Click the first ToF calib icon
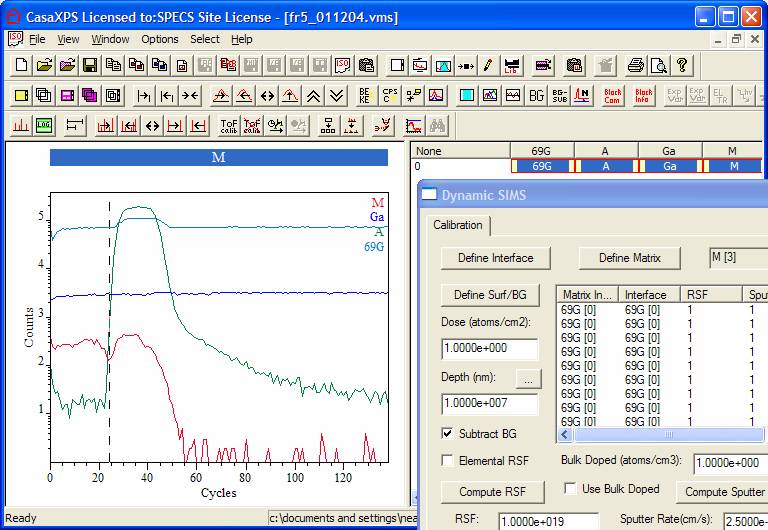 pyautogui.click(x=227, y=126)
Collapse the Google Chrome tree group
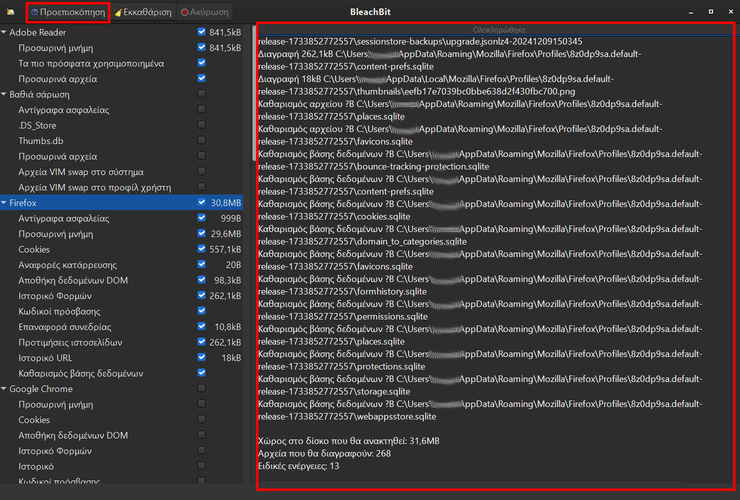 [x=5, y=389]
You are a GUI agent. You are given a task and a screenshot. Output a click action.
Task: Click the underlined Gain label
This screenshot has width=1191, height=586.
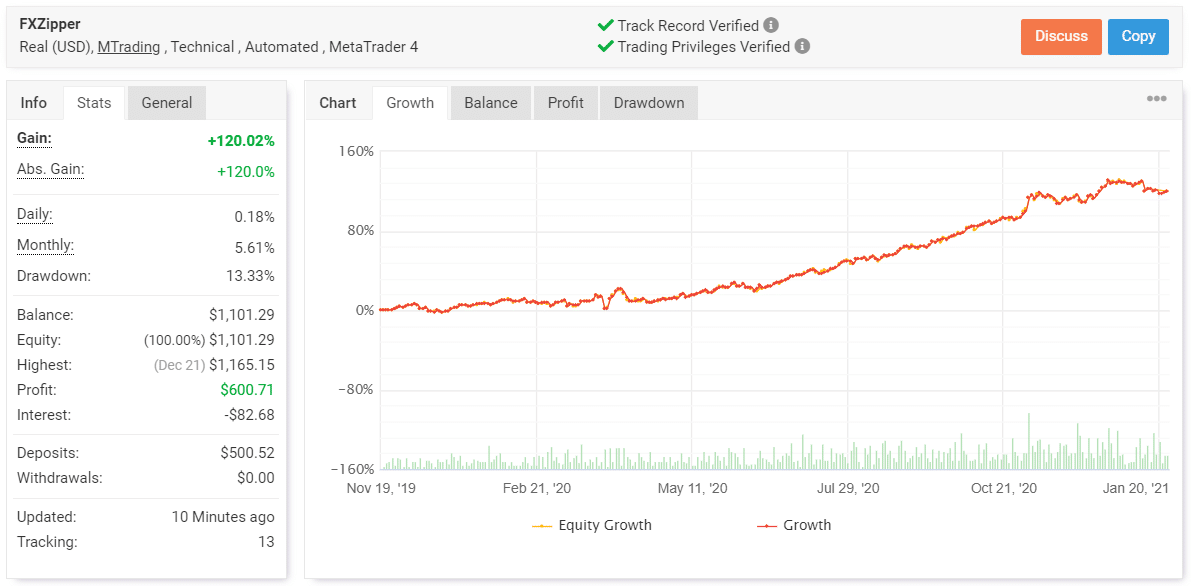point(35,138)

• • • •

Exercise: Leaving images out, please output every line of the data exactly.

Output for this exercise:
Click the first ToF calib icon
 pyautogui.click(x=227, y=126)
Collapse the Google Chrome tree group
 [x=5, y=389]
You are a GUI agent. You are given a task and a screenshot. Output a click action.
Task: Click the underlined Gain label
This screenshot has width=1191, height=586.
point(35,138)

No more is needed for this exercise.